INPUT RECORDS:
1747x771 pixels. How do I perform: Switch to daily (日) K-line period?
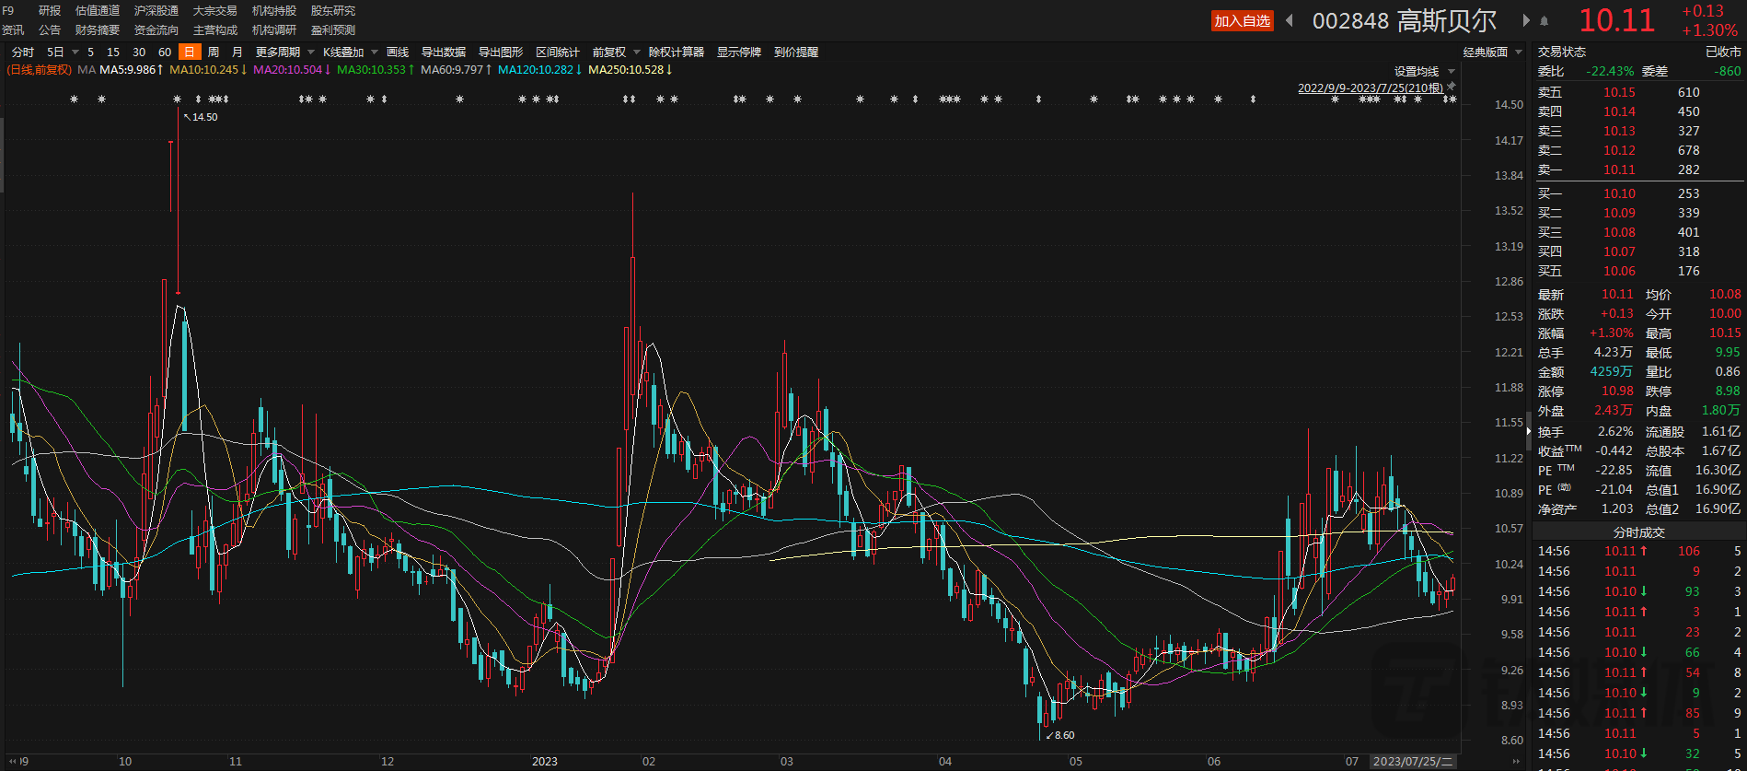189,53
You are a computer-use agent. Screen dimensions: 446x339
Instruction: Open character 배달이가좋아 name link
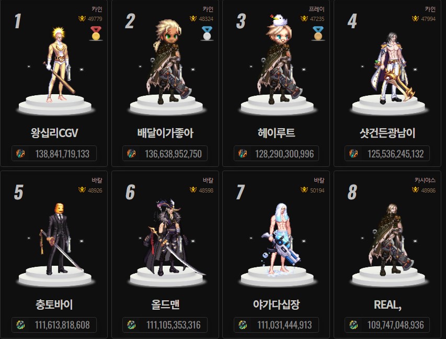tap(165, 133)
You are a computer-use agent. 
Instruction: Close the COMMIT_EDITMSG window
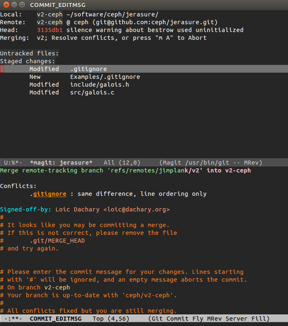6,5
==
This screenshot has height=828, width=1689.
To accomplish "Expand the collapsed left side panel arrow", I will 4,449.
---
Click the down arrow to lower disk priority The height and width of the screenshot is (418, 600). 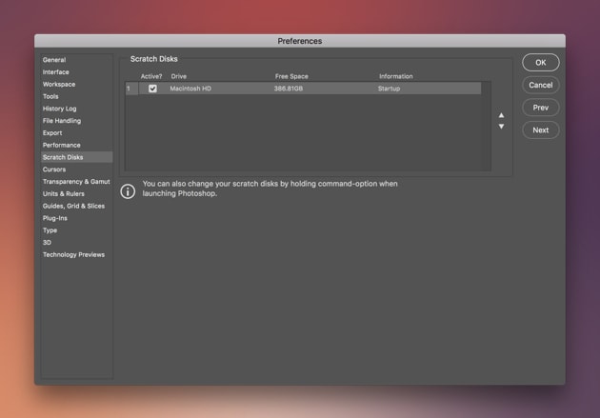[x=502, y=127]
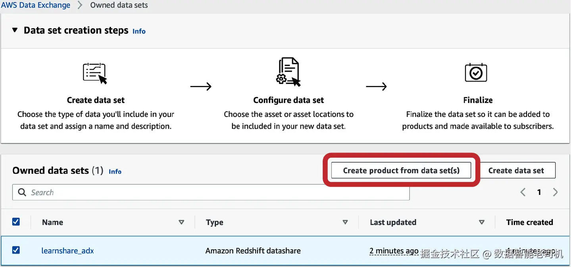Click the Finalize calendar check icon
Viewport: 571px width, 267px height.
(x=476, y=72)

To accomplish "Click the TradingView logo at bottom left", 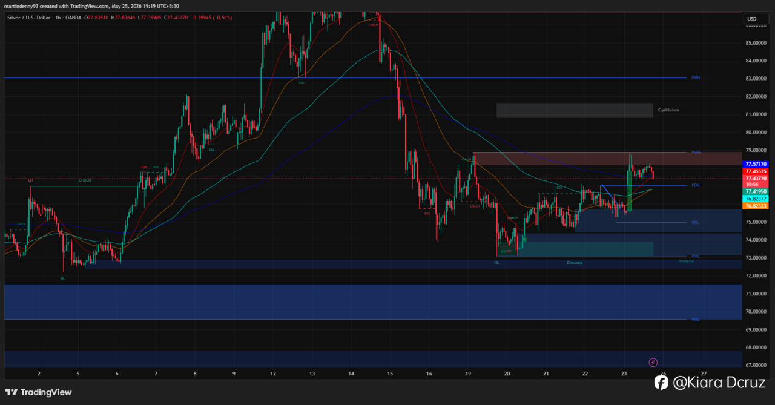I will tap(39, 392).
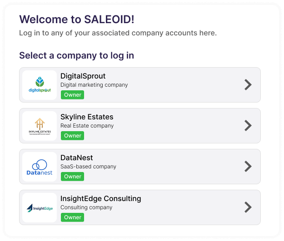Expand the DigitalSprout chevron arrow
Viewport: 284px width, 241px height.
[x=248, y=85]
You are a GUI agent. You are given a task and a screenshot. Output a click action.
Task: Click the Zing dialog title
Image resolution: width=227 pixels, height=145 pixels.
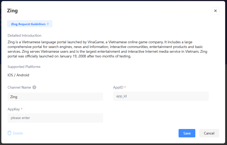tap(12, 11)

TASK GOAL: Check every line above for the word "computer" and copy those that have it.

RESULT BELOW:
You are a computer-use agent. Screen dimensions: 446x339
You are a computer-use agent. 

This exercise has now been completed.